**GOAL A**
Translate the sentence "It took me years to get to Paris." from the Jardin des Plantes passage into Spanish.
**GOAL B**
Output the entries from the line with "Print the PDF document" to the line with "pyautogui.click(x=721, y=90)" as a numbered list, skipping any blank lines.

---------- GIVEN TEXT

Through a hole in the wall
Of the Jardin des Plantes
We come to go round
The animals for the last time...
— James Dickey, "Goodbye to Serpents"
LIVES AGO, those lines were the first place I ever saw the words Jardin des Plantes. "Goodbye to Serpents" is a poem about an American father and son whose final visit to the old Paris zoo, located in the park that is le Jardin des Plantes, becomes their farewell to Europe.
I loved the poem for its snakes in my imagined paradise of Paris, and for the lucky little son in it, and for its searching irony that was quintessential Jim Dickey: the irony that the poet's disconnection with what he is seeing dogs him and drives him to find his own relationship with it. "The hardest thing in the world," Jim was always saying, "is to make a mountain out of a molehill."
Ever since first reading "Goodbye to Serpents," I have sought out any mention of le Jardin des Plantes. As a university student working first in the college library, then in a bookstore, I developed a ritual of checking for le Jardin, along with my handful of other obsessions, in every book that had an index. Long before I ever saw it, I knew that the oldest tree in Paris has grown in le Jardin since it was founded in 1635; and that la Rotonde is the menagerie's oldest and most beautiful building, designed to replicate the cross of the Napoleonic Legion of Honor; and that the menagerie, which is the world's oldest municipal zoo, was started with animals rescued from the mobs of the French Revolution.
It took me years to get to Paris. My first morning finally there in 1977, I took my wife to see le Jardin des Plantes and say hello to the serpents. It was perfect spring, sunny and warm. The intricate gardens were full of flowers. The endless allées of plane trees and horse chestnuts were magnificent with their new leaves. But the old art nouveau serpentarium was shabby and sad. The snakes were geriatric. My pilgrimage was a disappointment. Until a zookeeper ran through, yelling, "On ferme! On ferme! Closing!" and herded the few of us outside and around to a big window looking into the enclosure of the python.
The python was as thick around as my thigh and had climbed vertically most of its fifteen feet up an inside edge of the window. Its head was up out of sight, and we did not realize at first that it was a snake because its body was so big and gleaming dark like a wet tree. A three-or four-inch slit in the snake, perfectly positioned for spectating, widened, and out of it we watched eggs slowly appear, one by one, as asymmetrical and irregular as stones, no two alike.
At the inside door of the python's enclosure, two khaki-uniformed zookeepers and a blond woman in a white laboratory smock over a yellow dress were beside themselves with excitement. I have no idea how much time went by; but when the eggs stopped coming, we had counted seventeen.
Then, after an animated consultation, the two very nervous keepers climbed through the door into the enclosure, one with a gunnysack that he held up at full arm's length around the python's head, struggling to hold it as the gigantic snake began to writhe, while the other man handed the eggs out to the blond woman, who gathered them in her smock like a farmer's wife in her apron. When she had them all in her standing lap, the egg-gathering keeper exited and got ready to close the glass door of the enclosure as fast as he could after the man with the gunnysack let it drop and leaped away from the snake.

--------------------
---------- AVAILABLE RECORDS

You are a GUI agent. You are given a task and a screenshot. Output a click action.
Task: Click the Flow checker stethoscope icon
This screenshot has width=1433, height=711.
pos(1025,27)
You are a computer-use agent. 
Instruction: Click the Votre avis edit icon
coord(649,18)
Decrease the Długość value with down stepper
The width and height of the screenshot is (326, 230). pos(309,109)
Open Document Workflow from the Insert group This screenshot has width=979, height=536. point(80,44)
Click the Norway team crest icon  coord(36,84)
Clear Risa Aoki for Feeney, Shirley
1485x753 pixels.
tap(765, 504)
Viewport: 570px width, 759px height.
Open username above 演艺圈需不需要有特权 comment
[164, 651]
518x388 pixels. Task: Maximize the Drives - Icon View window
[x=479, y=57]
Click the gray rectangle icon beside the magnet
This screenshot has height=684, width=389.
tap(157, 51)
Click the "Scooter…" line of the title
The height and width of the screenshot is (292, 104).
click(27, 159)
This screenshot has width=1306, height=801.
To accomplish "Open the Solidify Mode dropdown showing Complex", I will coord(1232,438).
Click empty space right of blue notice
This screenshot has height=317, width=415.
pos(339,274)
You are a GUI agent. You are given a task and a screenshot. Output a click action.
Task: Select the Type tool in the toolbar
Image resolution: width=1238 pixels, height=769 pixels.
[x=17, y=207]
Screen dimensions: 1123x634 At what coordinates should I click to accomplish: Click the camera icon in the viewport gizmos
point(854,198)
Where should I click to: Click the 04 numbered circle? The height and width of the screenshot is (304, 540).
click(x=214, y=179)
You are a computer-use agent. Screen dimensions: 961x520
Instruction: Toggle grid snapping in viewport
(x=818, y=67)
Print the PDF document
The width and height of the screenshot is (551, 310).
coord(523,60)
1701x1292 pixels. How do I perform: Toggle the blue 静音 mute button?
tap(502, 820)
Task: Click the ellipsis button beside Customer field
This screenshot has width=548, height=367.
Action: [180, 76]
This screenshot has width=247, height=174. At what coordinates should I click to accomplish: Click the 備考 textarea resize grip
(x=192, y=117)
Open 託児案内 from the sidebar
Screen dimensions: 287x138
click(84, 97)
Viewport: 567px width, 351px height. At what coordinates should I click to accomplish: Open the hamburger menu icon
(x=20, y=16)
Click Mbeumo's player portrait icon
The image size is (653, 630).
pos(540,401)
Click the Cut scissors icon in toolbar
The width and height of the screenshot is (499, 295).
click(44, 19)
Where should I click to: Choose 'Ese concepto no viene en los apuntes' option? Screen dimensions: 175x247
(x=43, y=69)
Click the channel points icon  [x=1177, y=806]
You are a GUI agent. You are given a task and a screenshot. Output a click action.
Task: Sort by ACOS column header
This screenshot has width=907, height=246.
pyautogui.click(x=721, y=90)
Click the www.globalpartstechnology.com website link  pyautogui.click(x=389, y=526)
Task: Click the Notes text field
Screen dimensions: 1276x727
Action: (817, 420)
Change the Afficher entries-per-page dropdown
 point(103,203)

--------------------

**EXPECTED OUTPUT A**
Me llevó años llegar a París.

**EXPECTED OUTPUT B**
1. Print the PDF document
2. The width and height of the screenshot is (551, 310).
3. coord(523,60)
4. 1701x1292 pixels. How do I perform: Toggle the blue 静音 mute button?
5. tap(502, 820)
6. Task: Click the ellipsis button beside Customer field
7. This screenshot has width=548, height=367.
8. Action: [180, 76]
9. This screenshot has width=247, height=174. At what coordinates should I click to accomplish: Click the 備考 textarea resize grip
10. (x=192, y=117)
11. Open 託児案内 from the sidebar
12. Screen dimensions: 287x138
13. click(84, 97)
14. Viewport: 567px width, 351px height. At what coordinates should I click to accomplish: Open the hamburger menu icon
15. (x=20, y=16)
16. Click Mbeumo's player portrait icon
17. The image size is (653, 630).
18. pos(540,401)
19. Click the Cut scissors icon in toolbar
20. The width and height of the screenshot is (499, 295).
21. click(44, 19)
22. Where should I click to: Choose 'Ese concepto no viene en los apuntes' option? Screen dimensions: 175x247
23. (x=43, y=69)
24. Click the channel points icon  [x=1177, y=806]
25. You are a GUI agent. You are given a task and a screenshot. Output a click action.
26. Task: Sort by ACOS column header
27. This screenshot has width=907, height=246.
28. pyautogui.click(x=721, y=90)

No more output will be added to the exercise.